A brief review of recent OCCB minutes revealed discussion of the job changes did not show up on the minutes prior to July 8, 2020. A closed meeting was offered and declined. According to the July 8, 2020 minutes “the board expressed their desire to retain all current staff. Job duties will be adjusted in an effort to improve the working environment.” On a motion by Bootsma seconded by (Jack) Wallinga, Amber Wetherell will be the Assistant Director and Charlene Elyea will be the Naturalist. Pay for the Assistant Director shall be $47,000 beginning July 9, 2020, and raised to $51,000 beginning January 1, 2021. Pay for the Naturalist shall be $51,000 beginning July 9, 2020 and the raise in pay that Elyea was to receive on January 1, 2021 shall be null and void. Job duties for each position are attached, Motion carried. No recruiting effort for either position had been done by OCCB up to July 8, 2020.

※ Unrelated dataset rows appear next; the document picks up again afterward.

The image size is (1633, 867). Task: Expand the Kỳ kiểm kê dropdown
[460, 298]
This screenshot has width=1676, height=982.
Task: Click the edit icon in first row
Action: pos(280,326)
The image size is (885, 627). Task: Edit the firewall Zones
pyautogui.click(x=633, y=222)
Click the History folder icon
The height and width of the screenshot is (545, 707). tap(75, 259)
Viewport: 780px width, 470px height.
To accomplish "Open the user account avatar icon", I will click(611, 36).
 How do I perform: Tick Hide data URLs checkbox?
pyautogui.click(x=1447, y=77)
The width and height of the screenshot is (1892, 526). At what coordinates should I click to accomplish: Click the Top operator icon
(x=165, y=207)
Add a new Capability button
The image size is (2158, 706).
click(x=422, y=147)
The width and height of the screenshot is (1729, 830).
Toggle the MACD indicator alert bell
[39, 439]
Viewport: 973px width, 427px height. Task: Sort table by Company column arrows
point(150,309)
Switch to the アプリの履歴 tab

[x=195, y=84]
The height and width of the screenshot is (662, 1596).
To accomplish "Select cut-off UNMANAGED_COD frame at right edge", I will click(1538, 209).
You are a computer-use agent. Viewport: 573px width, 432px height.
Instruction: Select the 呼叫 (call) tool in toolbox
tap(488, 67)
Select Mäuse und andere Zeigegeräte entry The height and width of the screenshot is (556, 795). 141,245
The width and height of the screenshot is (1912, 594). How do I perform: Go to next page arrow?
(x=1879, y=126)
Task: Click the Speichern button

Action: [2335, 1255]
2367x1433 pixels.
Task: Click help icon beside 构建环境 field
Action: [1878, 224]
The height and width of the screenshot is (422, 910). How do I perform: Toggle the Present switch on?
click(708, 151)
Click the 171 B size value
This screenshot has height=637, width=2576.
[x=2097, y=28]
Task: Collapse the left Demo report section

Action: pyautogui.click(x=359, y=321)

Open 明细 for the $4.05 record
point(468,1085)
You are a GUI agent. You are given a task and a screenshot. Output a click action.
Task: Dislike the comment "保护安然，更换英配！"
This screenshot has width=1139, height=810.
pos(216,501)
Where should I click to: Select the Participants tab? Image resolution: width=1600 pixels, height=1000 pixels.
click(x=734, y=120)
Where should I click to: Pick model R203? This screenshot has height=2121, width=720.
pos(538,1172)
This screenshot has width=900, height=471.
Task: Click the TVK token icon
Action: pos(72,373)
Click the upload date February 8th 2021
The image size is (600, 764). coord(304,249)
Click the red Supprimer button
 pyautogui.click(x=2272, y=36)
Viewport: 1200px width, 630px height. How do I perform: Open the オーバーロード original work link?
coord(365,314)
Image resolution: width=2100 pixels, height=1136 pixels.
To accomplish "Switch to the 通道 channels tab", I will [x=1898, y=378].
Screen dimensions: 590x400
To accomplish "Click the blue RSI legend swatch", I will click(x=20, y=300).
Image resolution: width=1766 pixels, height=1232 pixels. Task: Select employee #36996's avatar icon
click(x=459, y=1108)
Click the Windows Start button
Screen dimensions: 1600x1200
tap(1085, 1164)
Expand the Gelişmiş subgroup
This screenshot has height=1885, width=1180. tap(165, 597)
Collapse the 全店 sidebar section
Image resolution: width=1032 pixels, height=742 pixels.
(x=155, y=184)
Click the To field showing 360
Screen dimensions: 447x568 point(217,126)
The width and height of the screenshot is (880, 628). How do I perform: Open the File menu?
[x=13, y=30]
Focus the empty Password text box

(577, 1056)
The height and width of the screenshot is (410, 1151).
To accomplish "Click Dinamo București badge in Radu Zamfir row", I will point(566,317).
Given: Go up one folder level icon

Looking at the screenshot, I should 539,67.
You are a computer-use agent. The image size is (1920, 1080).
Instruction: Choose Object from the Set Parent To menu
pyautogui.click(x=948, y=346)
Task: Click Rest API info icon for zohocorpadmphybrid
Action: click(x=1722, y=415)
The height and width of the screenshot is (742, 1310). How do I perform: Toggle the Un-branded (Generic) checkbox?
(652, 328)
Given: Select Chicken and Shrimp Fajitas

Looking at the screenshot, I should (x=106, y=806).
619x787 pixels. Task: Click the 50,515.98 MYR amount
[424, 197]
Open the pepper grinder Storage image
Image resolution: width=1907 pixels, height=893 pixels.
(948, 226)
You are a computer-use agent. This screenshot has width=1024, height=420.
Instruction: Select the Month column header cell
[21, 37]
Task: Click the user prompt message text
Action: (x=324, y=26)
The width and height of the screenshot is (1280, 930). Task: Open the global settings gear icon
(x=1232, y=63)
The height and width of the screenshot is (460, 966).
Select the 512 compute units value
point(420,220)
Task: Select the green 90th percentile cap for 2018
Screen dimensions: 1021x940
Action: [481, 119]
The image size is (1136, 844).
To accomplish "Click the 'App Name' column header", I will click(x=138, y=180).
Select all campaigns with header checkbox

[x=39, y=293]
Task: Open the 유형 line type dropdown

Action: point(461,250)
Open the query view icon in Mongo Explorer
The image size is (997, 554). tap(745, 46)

On Saturday September 12 Assistant Conservation Board Director Amber Wetherell declined any comment about her current job description including all questions about how she would carry out specifically listed tasks. She also could not provide either of the preceding job descriptions for either the Naturalist position or the Assistant Director position. Wetherell did suggest that the newspaper investigate Little Sioux Valley Conservation Association, making several remarks toward specific LSVCA board members.